Ainsi, un questionnaire a été proposé d'avril à juillet 2018 aux habitants de Saint-Médard-en-Jalles. Les retours, au nombre de 1194, ont été plus nombreux qu'escomptés. Les caractéristiques des répondants sont très proches de la composition de la population de Saint-Médard-en-Jalles. Grâce, à un léger redressement statistique, ils permettent de bénéficier d'une étude fiable.

La « pauvreté en relation » est la nouvelle misère de nos sociétés développées. 5 millions de Français en souffrent.

« L’isolement social est la situation dans laquelle se trouve la personne qui, du fait de relations durablement insuffisantes dans leur nombre ou leur qualité́, est en situation de souffrance et de danger.
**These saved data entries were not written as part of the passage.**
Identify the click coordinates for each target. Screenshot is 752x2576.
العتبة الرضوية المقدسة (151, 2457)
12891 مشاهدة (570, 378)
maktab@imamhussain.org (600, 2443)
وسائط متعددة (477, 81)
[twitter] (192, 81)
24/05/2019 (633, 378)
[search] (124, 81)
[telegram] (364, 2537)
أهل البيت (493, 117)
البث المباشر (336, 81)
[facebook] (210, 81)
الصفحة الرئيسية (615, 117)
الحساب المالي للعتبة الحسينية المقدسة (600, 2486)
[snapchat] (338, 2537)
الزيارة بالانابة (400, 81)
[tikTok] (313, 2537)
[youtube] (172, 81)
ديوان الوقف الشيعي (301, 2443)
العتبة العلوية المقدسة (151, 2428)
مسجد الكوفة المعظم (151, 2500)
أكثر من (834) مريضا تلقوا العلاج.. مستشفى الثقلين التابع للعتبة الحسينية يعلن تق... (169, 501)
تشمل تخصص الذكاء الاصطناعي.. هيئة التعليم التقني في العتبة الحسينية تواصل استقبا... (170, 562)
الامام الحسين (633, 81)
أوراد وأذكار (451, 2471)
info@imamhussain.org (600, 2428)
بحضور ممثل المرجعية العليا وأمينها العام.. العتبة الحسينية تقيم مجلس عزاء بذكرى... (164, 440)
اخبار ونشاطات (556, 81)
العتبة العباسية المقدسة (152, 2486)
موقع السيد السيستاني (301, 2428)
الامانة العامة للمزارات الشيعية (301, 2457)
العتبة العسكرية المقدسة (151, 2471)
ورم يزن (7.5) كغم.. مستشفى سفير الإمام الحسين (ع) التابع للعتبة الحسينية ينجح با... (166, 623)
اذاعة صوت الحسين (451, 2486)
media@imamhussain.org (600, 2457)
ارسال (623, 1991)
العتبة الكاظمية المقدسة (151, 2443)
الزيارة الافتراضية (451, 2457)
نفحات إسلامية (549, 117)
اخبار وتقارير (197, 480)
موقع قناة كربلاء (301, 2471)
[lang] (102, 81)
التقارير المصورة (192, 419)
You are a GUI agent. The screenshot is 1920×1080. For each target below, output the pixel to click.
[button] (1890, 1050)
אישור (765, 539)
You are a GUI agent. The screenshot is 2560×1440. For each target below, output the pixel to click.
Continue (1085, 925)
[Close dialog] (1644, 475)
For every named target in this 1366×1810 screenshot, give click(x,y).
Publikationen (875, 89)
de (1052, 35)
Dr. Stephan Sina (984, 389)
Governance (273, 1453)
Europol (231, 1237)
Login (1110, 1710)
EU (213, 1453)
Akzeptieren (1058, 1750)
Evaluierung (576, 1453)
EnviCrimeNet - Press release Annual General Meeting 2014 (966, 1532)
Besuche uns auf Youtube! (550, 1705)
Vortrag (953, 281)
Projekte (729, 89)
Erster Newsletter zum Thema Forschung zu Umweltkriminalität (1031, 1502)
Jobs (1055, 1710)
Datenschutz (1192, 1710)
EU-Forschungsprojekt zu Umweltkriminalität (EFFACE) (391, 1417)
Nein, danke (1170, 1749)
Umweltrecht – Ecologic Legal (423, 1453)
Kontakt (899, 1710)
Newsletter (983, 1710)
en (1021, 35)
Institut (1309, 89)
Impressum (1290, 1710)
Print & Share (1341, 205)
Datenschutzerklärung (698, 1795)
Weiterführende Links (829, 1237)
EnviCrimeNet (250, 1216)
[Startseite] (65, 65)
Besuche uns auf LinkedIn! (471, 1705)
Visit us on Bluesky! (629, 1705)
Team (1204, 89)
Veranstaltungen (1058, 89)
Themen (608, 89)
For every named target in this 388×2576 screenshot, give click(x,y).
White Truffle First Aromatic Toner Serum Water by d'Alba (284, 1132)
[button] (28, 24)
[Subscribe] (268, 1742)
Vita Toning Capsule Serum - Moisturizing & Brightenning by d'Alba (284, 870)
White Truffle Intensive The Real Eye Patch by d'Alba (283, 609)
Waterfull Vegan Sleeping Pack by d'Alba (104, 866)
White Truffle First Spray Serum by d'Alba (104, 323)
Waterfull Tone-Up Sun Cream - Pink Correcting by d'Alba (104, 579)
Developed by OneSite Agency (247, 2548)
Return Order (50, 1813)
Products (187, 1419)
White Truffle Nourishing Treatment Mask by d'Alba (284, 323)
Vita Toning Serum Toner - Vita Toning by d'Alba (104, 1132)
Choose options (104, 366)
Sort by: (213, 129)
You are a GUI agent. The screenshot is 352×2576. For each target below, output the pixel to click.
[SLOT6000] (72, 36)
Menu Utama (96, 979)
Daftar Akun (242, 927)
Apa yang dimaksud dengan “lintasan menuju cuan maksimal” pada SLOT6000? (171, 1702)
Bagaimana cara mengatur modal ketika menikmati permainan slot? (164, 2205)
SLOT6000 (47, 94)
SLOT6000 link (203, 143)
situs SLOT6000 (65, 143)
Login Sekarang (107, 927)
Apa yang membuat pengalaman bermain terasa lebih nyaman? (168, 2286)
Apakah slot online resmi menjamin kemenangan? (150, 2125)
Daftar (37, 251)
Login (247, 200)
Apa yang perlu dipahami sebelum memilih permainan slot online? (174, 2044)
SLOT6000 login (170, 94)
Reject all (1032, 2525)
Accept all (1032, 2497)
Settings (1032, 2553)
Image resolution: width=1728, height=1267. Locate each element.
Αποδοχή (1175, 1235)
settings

Les relations d’une qualité́ insuffisante sont celles qui produisent un déni de reconnaissance, un déficit de sécurité́ et une participation empêchée. Le risque de cette situation tient au fait que l’isolement prive de certaines ressources impératives pour se constituer en tant que personne et accéder aux soins élémentaires et à la vie sociale. » C’est la définition proposée par le Conseil économique, social et environnemental dans son avis « Combattre l’isolement social pour plus de cohésion et de fraternité » qui préconise notamment d’adopter une définition de l’isolement social et de doter les territoires des outils nécessaires à son observation et à sa compréhension.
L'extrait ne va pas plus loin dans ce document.